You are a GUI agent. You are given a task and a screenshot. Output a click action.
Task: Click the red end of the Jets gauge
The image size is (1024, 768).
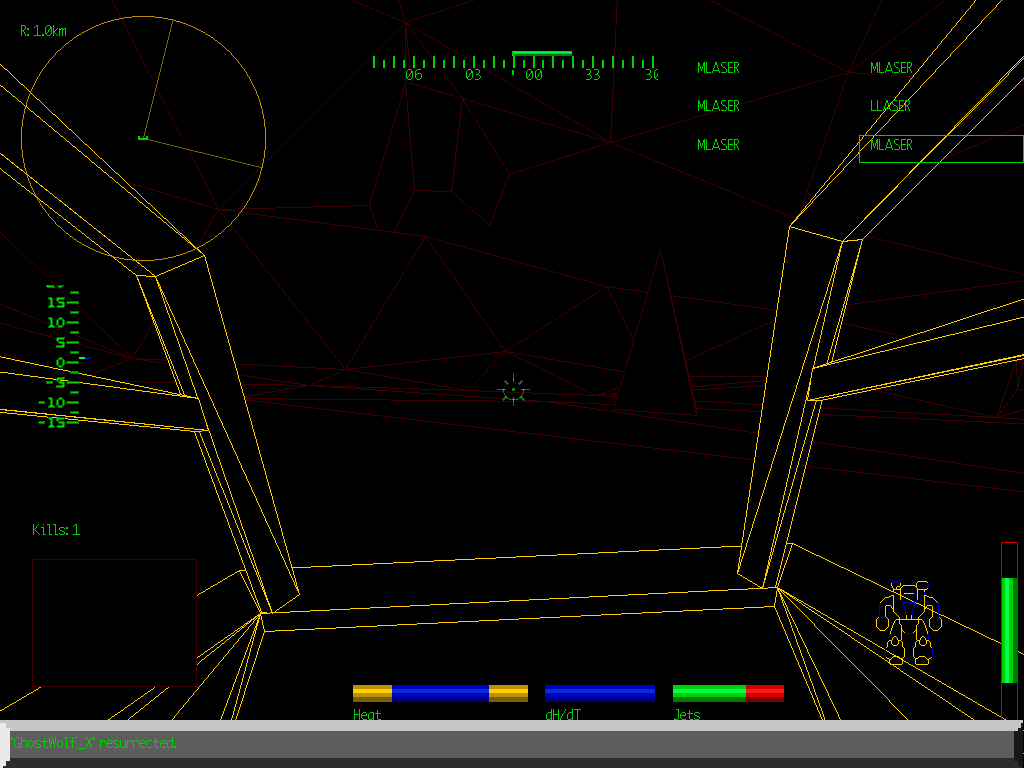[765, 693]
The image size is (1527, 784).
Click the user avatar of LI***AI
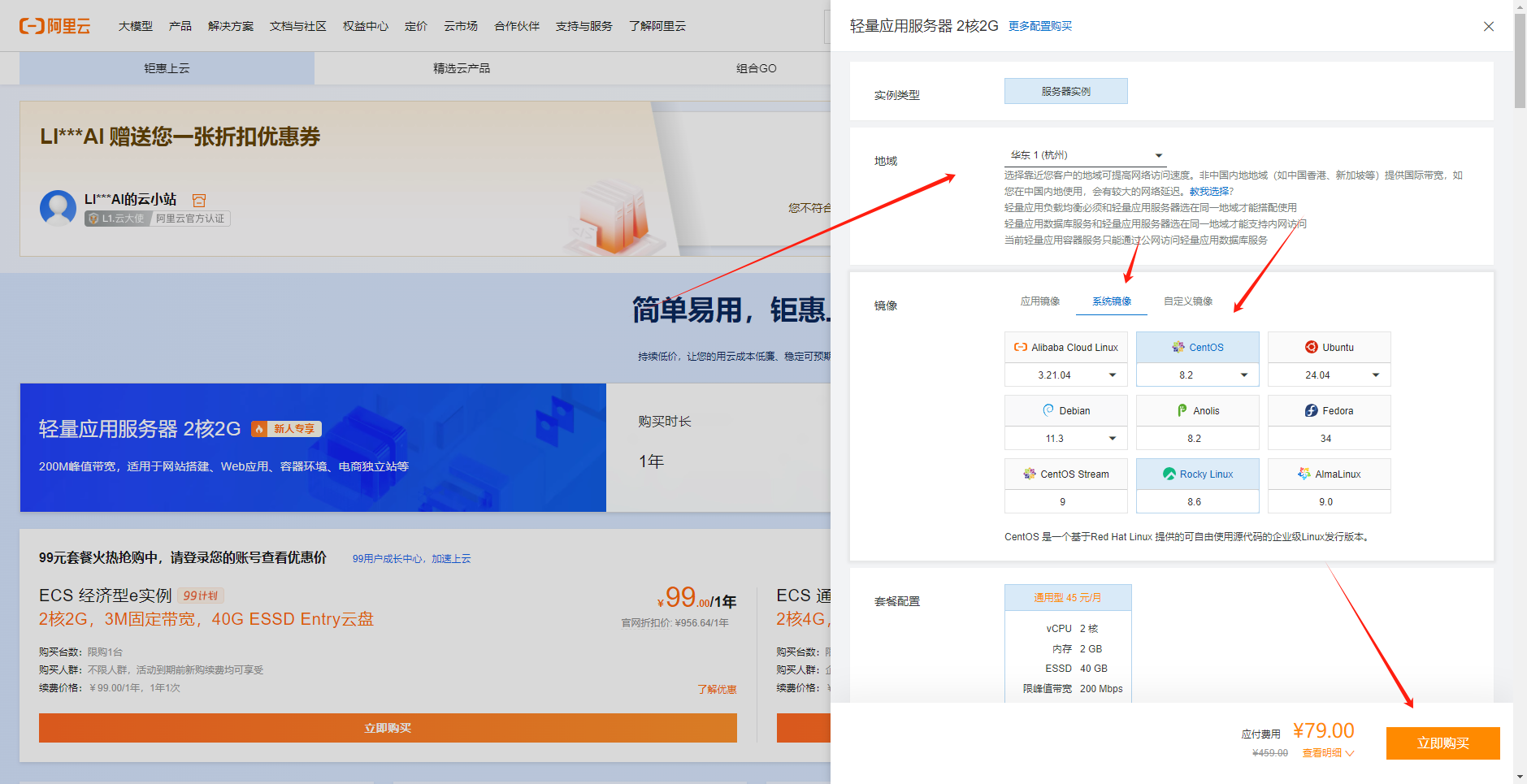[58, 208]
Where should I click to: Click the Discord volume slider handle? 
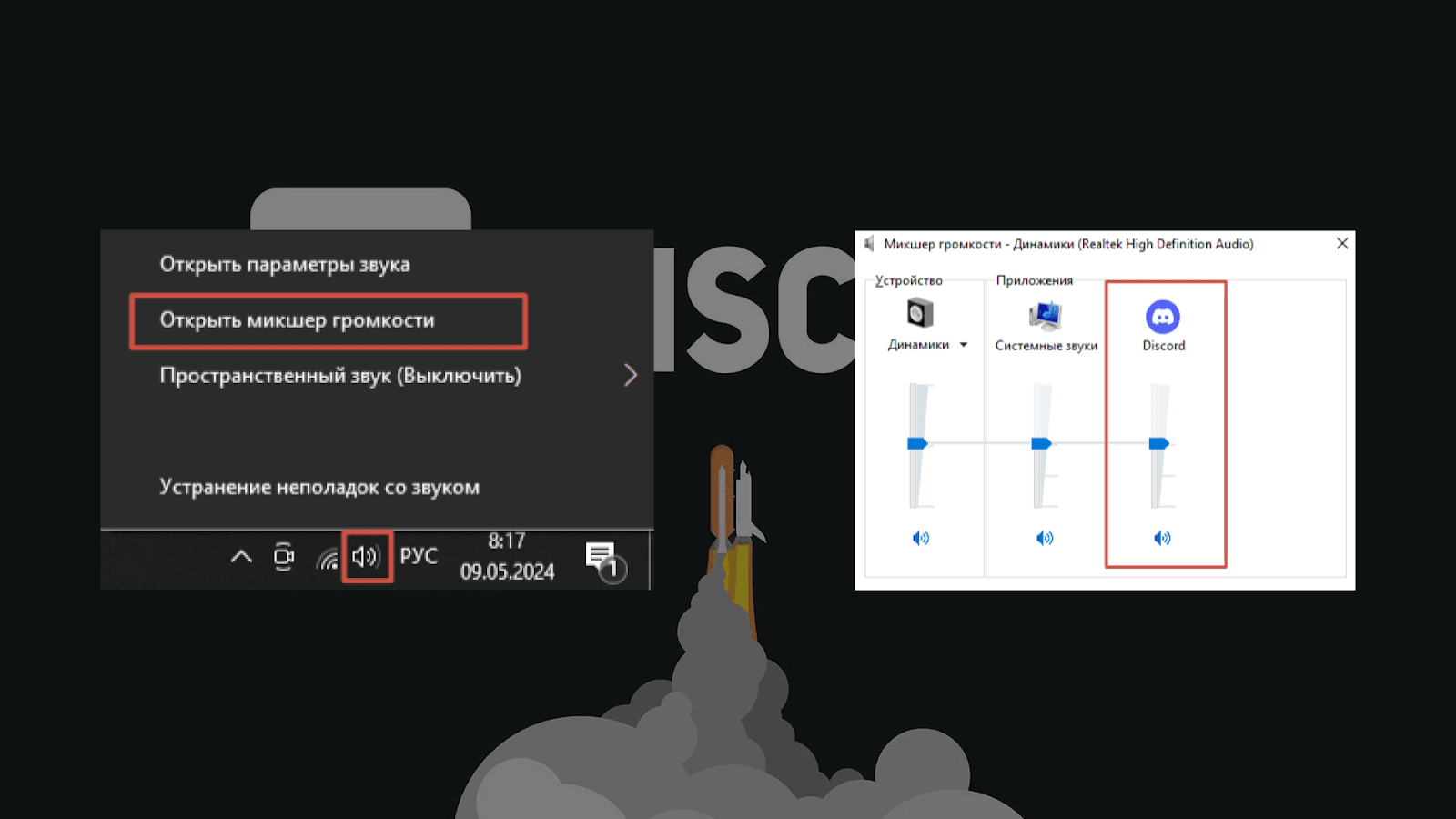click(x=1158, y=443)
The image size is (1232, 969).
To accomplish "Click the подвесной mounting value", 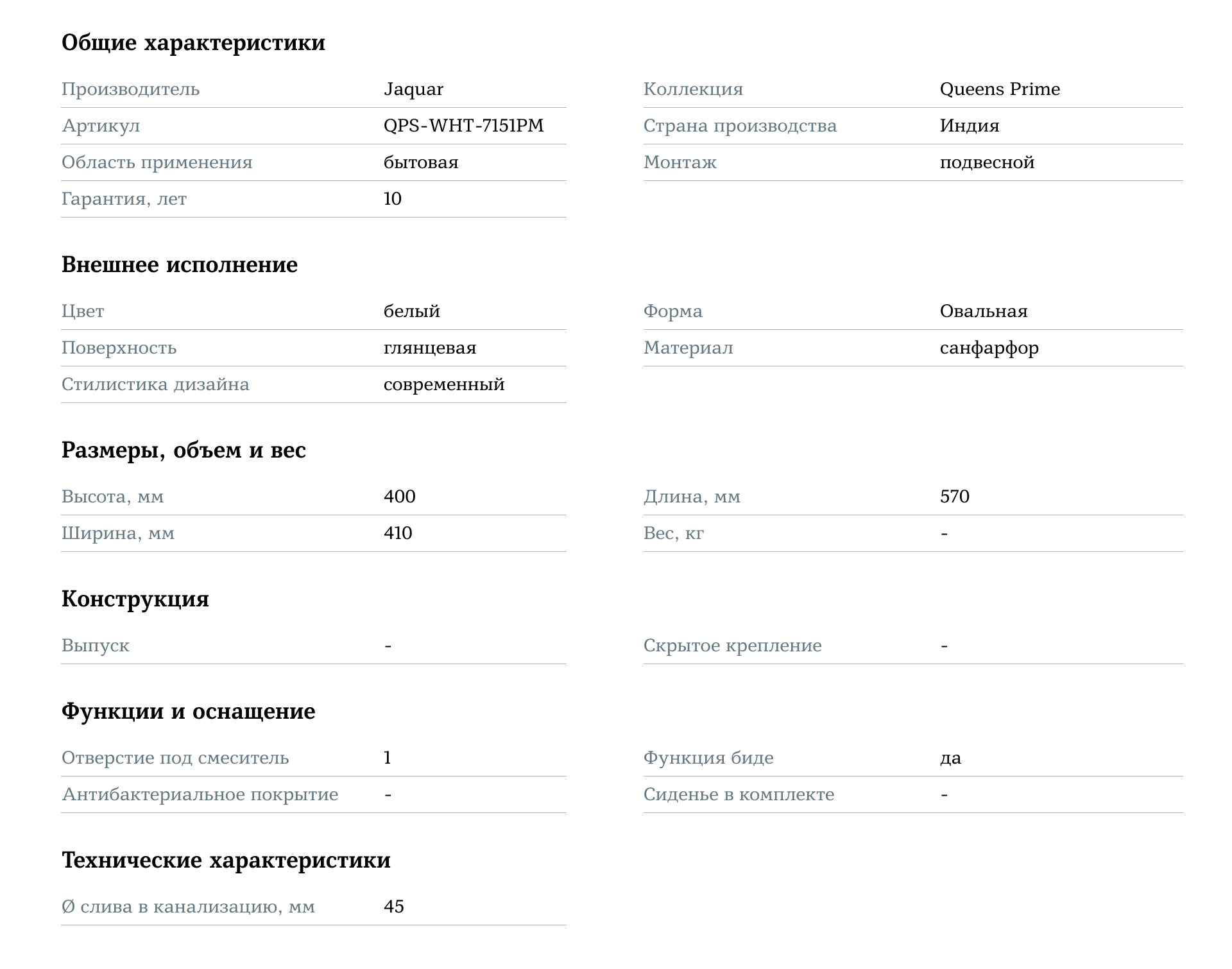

--- --- ---

YOUR INSTRUCTIONS:
The lines from the one containing "Where should I" to the end of the material must be output exactly, both ends included; no picture may appear.

WORKED SOLUTION:
Where should I click to: Click the Discord volume slider handle? 
click(x=1158, y=443)
The image size is (1232, 969).
To accomplish "Click the подвесной mounting value", 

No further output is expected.